[Source data]
== Segment start ==
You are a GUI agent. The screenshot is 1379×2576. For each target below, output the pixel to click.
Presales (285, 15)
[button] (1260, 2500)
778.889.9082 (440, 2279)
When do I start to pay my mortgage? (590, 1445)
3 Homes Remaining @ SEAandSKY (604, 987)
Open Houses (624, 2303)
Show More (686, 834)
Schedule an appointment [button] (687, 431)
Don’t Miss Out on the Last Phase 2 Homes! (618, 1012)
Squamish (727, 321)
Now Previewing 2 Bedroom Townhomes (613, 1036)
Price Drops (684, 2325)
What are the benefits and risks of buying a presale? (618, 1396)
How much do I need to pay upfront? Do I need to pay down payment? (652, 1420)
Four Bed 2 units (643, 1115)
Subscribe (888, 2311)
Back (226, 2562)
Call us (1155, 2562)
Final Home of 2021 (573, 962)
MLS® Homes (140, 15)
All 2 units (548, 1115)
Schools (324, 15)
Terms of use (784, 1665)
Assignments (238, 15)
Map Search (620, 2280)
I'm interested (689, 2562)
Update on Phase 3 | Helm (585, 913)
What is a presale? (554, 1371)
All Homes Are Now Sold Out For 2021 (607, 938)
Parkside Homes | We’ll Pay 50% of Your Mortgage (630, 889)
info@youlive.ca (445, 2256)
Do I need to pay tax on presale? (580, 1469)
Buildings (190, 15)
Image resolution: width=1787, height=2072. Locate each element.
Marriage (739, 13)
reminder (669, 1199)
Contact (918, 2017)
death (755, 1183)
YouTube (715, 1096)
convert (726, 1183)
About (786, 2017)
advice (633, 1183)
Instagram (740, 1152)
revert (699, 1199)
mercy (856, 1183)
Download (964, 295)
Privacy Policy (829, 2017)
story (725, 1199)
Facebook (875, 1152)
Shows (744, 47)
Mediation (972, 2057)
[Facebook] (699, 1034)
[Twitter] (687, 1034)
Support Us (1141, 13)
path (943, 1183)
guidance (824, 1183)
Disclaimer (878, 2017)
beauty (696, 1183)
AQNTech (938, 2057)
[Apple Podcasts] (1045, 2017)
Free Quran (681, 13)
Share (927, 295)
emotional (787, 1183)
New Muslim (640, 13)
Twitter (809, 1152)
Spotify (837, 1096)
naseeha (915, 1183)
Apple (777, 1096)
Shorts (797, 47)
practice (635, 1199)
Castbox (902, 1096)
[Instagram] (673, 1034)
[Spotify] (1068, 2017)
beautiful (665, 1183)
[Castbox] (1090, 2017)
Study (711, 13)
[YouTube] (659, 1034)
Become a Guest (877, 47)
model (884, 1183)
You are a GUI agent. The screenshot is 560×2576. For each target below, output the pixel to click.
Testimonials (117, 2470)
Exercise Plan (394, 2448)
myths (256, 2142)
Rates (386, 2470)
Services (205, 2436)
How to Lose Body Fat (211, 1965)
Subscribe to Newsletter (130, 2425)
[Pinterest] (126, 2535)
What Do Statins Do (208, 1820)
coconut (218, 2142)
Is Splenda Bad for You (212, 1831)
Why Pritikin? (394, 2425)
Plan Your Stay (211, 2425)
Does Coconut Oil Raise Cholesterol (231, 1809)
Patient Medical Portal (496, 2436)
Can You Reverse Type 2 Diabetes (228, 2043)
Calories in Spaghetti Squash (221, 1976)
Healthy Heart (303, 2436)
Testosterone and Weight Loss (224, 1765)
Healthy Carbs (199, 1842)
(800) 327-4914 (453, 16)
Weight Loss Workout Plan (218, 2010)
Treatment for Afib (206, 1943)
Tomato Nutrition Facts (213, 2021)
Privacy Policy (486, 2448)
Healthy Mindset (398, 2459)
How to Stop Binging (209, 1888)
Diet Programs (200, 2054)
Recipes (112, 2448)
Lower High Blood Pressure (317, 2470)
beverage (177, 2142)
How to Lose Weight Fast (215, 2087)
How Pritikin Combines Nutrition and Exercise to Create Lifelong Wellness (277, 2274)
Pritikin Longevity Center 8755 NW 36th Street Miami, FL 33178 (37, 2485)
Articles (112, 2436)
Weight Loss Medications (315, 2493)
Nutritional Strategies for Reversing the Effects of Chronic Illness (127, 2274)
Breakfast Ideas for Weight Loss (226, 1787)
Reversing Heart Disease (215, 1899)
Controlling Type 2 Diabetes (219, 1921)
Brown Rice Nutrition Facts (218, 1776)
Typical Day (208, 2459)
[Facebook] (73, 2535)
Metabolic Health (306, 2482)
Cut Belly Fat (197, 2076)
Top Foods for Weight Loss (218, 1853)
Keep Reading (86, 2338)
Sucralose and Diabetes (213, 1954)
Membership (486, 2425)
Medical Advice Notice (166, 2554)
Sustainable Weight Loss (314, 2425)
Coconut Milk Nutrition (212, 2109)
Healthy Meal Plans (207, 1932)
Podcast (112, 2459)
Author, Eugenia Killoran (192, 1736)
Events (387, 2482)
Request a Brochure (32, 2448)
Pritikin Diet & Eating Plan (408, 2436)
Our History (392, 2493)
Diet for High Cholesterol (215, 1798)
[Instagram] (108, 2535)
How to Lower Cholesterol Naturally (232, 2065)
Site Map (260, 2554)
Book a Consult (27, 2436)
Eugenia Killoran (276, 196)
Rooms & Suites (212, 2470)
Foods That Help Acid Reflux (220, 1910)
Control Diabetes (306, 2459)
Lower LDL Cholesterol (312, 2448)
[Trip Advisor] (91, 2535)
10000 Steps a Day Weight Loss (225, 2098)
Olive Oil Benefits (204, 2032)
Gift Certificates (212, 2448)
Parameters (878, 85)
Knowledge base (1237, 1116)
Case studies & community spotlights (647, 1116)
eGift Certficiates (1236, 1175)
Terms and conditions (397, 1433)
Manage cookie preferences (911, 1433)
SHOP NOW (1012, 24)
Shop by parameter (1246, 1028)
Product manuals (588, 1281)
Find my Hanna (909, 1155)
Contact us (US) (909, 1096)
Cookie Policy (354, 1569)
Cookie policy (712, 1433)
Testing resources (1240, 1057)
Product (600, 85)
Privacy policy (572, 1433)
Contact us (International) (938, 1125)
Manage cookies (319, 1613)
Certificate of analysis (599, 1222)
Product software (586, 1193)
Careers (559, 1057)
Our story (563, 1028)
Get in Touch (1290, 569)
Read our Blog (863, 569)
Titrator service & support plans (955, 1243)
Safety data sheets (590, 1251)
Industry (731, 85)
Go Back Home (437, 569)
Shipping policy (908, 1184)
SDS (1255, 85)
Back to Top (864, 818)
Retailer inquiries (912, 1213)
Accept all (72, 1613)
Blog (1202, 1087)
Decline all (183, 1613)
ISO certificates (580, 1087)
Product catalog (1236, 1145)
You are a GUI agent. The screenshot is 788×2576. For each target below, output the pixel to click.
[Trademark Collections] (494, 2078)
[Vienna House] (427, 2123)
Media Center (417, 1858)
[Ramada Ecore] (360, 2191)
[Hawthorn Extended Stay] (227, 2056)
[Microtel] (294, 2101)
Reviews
== Segment end ==
» Task objective: May I have the entries returned exactly, with every line in place?

» Answer section:
You are a GUI agent. The screenshot is 1379×2576. For each target below, output the pixel to click.
Presales (285, 15)
[button] (1260, 2500)
778.889.9082 (440, 2279)
When do I start to pay my mortgage? (590, 1445)
3 Homes Remaining @ SEAandSKY (604, 987)
Open Houses (624, 2303)
Show More (686, 834)
Schedule an appointment [button] (687, 431)
Don’t Miss Out on the Last Phase 2 Homes! (618, 1012)
Squamish (727, 321)
Now Previewing 2 Bedroom Townhomes (613, 1036)
Price Drops (684, 2325)
What are the benefits and risks of buying a presale? (618, 1396)
How much do I need to pay upfront? Do I need to pay down payment? (652, 1420)
Four Bed 2 units (643, 1115)
Subscribe (888, 2311)
Back (226, 2562)
Call us (1155, 2562)
Final Home of 2021 (573, 962)
MLS® Homes (140, 15)
All 2 units (548, 1115)
Schools (324, 15)
Terms of use (784, 1665)
Assignments (238, 15)
Map Search (620, 2280)
I'm interested (689, 2562)
Update on Phase 3 | Helm (585, 913)
What is a presale? (554, 1371)
All Homes Are Now Sold Out For 2021 (607, 938)
Parkside Homes | We’ll Pay 50% of Your Mortgage (630, 889)
info@youlive.ca (445, 2256)
Do I need to pay tax on presale? (580, 1469)
Buildings (190, 15)
Image resolution: width=1787, height=2072. Locate each element.
Marriage (739, 13)
reminder (669, 1199)
Contact (918, 2017)
death (755, 1183)
YouTube (715, 1096)
convert (726, 1183)
About (786, 2017)
advice (633, 1183)
Instagram (740, 1152)
revert (699, 1199)
mercy (856, 1183)
Download (964, 295)
Privacy Policy (829, 2017)
story (725, 1199)
Facebook (875, 1152)
Shows (744, 47)
Mediation (972, 2057)
[Facebook] (699, 1034)
[Twitter] (687, 1034)
Support Us (1141, 13)
path (943, 1183)
guidance (824, 1183)
Disclaimer (878, 2017)
beauty (696, 1183)
AQNTech (938, 2057)
[Apple Podcasts] (1045, 2017)
Free Quran (681, 13)
Share (927, 295)
emotional (787, 1183)
New Muslim (640, 13)
Twitter (809, 1152)
Spotify (837, 1096)
naseeha (915, 1183)
Apple (777, 1096)
Shorts (797, 47)
practice (635, 1199)
Castbox (902, 1096)
[Instagram] (673, 1034)
[Spotify] (1068, 2017)
beautiful (665, 1183)
[Castbox] (1090, 2017)
Study (711, 13)
[YouTube] (659, 1034)
Become a Guest (877, 47)
model (884, 1183)
You are a GUI agent. The screenshot is 560×2576. For each target below, output the pixel to click.
Testimonials (117, 2470)
Exercise Plan (394, 2448)
myths (256, 2142)
Rates (386, 2470)
Services (205, 2436)
How to Lose Body Fat (211, 1965)
Subscribe to Newsletter (130, 2425)
[Pinterest] (126, 2535)
What Do Statins Do (208, 1820)
coconut (218, 2142)
Is Splenda Bad for You (212, 1831)
Why Pritikin? (394, 2425)
Plan Your Stay (211, 2425)
Does Coconut Oil Raise Cholesterol (231, 1809)
Patient Medical Portal (496, 2436)
Can You Reverse Type 2 Diabetes (228, 2043)
Calories in Spaghetti Squash (221, 1976)
Healthy Heart (303, 2436)
Testosterone and Weight Loss (224, 1765)
Healthy Carbs (199, 1842)
(800) 327-4914 (453, 16)
Weight Loss Workout Plan (218, 2010)
Treatment for Afib (206, 1943)
Tomato Nutrition Facts (213, 2021)
Privacy Policy (486, 2448)
Healthy Mindset (398, 2459)
How to Stop Binging (209, 1888)
Diet Programs (200, 2054)
Recipes (112, 2448)
Lower High Blood Pressure (317, 2470)
beverage (177, 2142)
How to Lose Weight Fast (215, 2087)
How Pritikin Combines Nutrition and Exercise to Create Lifelong Wellness (277, 2274)
Pritikin Longevity Center 8755 NW 36th Street Miami, FL 33178 (37, 2485)
Articles (112, 2436)
Weight Loss Medications (315, 2493)
Nutritional Strategies for Reversing the Effects of Chronic Illness (127, 2274)
Breakfast Ideas for Weight Loss (226, 1787)
Reversing Heart Disease (215, 1899)
Controlling Type 2 Diabetes (219, 1921)
Brown Rice Nutrition Facts (218, 1776)
Typical Day (208, 2459)
[Facebook] (73, 2535)
Metabolic Health (306, 2482)
Cut Belly Fat (197, 2076)
Top Foods for Weight Loss (218, 1853)
Keep Reading (86, 2338)
Sucralose and Diabetes (213, 1954)
Membership (486, 2425)
Medical Advice Notice (166, 2554)
Sustainable Weight Loss (314, 2425)
Coconut Milk Nutrition (212, 2109)
Healthy Meal Plans (207, 1932)
Podcast (112, 2459)
Author, Eugenia Killoran (192, 1736)
Events (387, 2482)
Request a Brochure (32, 2448)
Pritikin Diet & Eating Plan (408, 2436)
Our History (392, 2493)
Diet for High Cholesterol (215, 1798)
[Instagram] (108, 2535)
How to Lower Cholesterol Naturally (232, 2065)
Site Map (260, 2554)
Book a Consult (27, 2436)
Eugenia Killoran (276, 196)
Rooms & Suites (212, 2470)
Foods That Help Acid Reflux (220, 1910)
Control Diabetes (306, 2459)
Lower LDL Cholesterol (312, 2448)
[Trip Advisor] (91, 2535)
10000 Steps a Day Weight Loss (225, 2098)
Olive Oil Benefits (204, 2032)
Gift Certificates (212, 2448)
Parameters (878, 85)
Knowledge base (1237, 1116)
Case studies & community spotlights (647, 1116)
eGift Certficiates (1236, 1175)
Terms and conditions (397, 1433)
Manage cookie preferences (911, 1433)
SHOP NOW (1012, 24)
Shop by parameter (1246, 1028)
Product manuals (588, 1281)
Find my Hanna (909, 1155)
Contact us (US) (909, 1096)
Cookie Policy (354, 1569)
Cookie policy (712, 1433)
Testing resources (1240, 1057)
Product (600, 85)
Privacy policy (572, 1433)
Contact us (International) (938, 1125)
Manage cookies (319, 1613)
Certificate of analysis (599, 1222)
Product software (586, 1193)
Careers (559, 1057)
Our story (563, 1028)
Get in Touch (1290, 569)
Read our Blog (863, 569)
Titrator service & support plans (955, 1243)
Safety data sheets (590, 1251)
Industry (731, 85)
Go Back Home (437, 569)
Shipping policy (908, 1184)
SDS (1255, 85)
Back to Top (864, 818)
Retailer inquiries (912, 1213)
Accept all (72, 1613)
Blog (1202, 1087)
Decline all (183, 1613)
ISO certificates (580, 1087)
Product catalog (1236, 1145)
You are a GUI agent. The screenshot is 788×2576. For each target below, output the pixel to click.
[Trademark Collections] (494, 2078)
[Vienna House] (427, 2123)
Media Center (417, 1858)
[Ramada Ecore] (360, 2191)
[Hawthorn Extended Stay] (227, 2056)
[Microtel] (294, 2101)
Reviews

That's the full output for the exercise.